BEGIN Input data

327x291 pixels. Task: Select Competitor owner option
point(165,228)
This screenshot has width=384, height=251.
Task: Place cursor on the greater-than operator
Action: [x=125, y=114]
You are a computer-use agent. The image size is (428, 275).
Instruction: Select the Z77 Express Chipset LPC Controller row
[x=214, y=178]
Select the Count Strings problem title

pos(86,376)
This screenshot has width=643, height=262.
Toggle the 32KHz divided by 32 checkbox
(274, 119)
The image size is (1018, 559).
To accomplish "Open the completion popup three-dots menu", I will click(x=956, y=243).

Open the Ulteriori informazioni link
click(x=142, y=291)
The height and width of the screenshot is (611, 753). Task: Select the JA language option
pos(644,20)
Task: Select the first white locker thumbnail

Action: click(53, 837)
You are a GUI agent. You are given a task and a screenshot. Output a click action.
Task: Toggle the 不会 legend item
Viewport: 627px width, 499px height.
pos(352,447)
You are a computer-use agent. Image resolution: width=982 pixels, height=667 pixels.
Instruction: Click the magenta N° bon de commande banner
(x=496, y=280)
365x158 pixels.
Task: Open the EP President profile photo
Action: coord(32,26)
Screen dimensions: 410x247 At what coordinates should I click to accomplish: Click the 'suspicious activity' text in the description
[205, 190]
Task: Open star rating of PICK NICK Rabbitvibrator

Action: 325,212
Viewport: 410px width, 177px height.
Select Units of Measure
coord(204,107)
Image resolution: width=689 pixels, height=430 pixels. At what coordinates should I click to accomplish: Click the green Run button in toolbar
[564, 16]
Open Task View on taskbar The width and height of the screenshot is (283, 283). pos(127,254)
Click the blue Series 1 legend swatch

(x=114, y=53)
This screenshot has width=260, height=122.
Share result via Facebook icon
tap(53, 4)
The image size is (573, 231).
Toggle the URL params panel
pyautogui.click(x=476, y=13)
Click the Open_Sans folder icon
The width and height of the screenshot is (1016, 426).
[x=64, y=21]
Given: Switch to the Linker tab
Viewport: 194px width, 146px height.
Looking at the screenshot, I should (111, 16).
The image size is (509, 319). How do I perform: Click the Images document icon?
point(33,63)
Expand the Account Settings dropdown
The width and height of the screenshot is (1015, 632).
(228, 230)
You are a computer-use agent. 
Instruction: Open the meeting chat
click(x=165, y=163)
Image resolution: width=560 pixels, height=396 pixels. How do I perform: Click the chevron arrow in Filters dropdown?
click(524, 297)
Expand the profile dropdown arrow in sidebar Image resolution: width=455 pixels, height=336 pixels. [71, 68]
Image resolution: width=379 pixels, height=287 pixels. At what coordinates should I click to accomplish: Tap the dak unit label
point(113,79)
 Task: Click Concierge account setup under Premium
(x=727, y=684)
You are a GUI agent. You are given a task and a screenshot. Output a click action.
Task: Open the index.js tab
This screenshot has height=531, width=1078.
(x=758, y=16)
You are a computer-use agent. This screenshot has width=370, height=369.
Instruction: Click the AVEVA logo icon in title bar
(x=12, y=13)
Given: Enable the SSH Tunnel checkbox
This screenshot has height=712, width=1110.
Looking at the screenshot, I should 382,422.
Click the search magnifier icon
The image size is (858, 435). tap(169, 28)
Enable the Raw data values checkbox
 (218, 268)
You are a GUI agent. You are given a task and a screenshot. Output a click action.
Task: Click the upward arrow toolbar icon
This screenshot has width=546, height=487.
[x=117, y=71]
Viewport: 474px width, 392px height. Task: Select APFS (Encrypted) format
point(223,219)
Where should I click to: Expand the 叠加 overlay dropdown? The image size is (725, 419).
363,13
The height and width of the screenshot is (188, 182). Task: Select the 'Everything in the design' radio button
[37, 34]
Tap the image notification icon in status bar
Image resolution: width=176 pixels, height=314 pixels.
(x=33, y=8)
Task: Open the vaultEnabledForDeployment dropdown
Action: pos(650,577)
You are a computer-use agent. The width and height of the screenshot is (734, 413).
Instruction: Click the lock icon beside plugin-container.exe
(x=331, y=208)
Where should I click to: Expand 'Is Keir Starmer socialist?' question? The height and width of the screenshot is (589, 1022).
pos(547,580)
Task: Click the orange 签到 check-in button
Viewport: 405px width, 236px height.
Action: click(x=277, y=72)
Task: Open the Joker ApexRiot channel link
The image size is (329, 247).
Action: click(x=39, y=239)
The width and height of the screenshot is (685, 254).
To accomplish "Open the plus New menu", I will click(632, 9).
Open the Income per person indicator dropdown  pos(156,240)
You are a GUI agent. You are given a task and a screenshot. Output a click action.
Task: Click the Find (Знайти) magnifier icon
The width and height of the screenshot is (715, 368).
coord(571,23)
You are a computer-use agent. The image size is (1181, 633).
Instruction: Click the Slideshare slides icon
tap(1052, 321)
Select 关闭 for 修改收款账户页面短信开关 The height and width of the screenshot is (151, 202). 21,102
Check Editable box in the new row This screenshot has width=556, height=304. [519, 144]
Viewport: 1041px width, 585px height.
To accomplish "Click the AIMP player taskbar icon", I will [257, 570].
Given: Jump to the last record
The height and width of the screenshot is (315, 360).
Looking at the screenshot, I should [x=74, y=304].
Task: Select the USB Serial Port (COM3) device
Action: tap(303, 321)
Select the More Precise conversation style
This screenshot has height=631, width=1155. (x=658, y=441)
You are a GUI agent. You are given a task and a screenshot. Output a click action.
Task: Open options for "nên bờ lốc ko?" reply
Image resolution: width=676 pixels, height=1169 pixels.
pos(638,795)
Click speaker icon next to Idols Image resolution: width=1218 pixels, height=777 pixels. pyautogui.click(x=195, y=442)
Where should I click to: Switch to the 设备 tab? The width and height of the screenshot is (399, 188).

END Input data

**Exercise details**
Although the records may continue, retype only the lines from the first one through the one containing "You are a computer-use agent. Image", exactly as they appear.

**Result**
327x291 pixels. Task: Select Competitor owner option
point(165,228)
This screenshot has width=384, height=251.
Task: Place cursor on the greater-than operator
Action: [x=125, y=114]
You are a computer-use agent. The image size is (428, 275).
Instruction: Select the Z77 Express Chipset LPC Controller row
[x=214, y=178]
Select the Count Strings problem title

pos(86,376)
This screenshot has width=643, height=262.
Toggle the 32KHz divided by 32 checkbox
(274, 119)
The image size is (1018, 559).
To accomplish "Open the completion popup three-dots menu", I will click(x=956, y=243).

Open the Ulteriori informazioni link
click(x=142, y=291)
The height and width of the screenshot is (611, 753). Task: Select the JA language option
pos(644,20)
Task: Select the first white locker thumbnail

Action: click(53, 837)
You are a GUI agent. You are given a task and a screenshot. Output a click action.
Task: Toggle the 不会 legend item
Viewport: 627px width, 499px height.
pos(352,447)
You are a computer-use agent. Image resolution: width=982 pixels, height=667 pixels.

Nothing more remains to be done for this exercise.